Further, the Harvard Business Review article reveals that catalog mailings have been increasing steadily since 2015. “It’s not just the older shoppers who are using these catalogs; Millennials and Generation Z consumers are actively seeking ways to unplug from technology. The old-fashioned printed catalog provides a break from all of the screen time, even if it’s only for a moment before consumers rush back online to buy those must-have items,” comments Jansen.
While printed catalogs maintain their relevance, Jansen admits that many retailers have cut the production of mega-sized printed catalogs in favor of mailing a larger volume of smaller, more customized catalogs to consumers to stimulate buying and visits to physical and online venues. In addition to reducing postal costs, this provides the consumer with catalogs that are more relevant to their known or suspected interests.

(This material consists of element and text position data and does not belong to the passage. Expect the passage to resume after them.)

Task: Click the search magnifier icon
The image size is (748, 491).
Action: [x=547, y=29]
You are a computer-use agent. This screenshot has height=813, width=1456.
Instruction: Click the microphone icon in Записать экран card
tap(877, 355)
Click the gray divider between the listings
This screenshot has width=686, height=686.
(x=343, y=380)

“The advancements in digital print quality have influenced all areas of print, and catalog printing is no exception. With the introduction of targeted marketing into catalog printing, there is increasing demand for shorter run catalog print and finishing production solutions. Customized, shorter runs allow companies to be nimbler, reacting to changing market trends and buying habits in record time,” comments Flinn.
Martins sees a trend for longer runs being reduced in total volume, however the ability to do shorter runs, and new titles with the new digital print equipment can have improved profitability with shorter runs.
Don’t discount a hybrid model, suggests Johnson. “The economics of a hybrid solution are brilliant and compelling because it is the best of both worlds—the benefits of digital with the economics of offset.”
Print is a powerful tool that helps the biggest and smallest stand out in a competitive market. Savvy marketers take advantage of the latest solutions to drive innovative, catalog-based purchases in an increasingly ecommerce-driven world.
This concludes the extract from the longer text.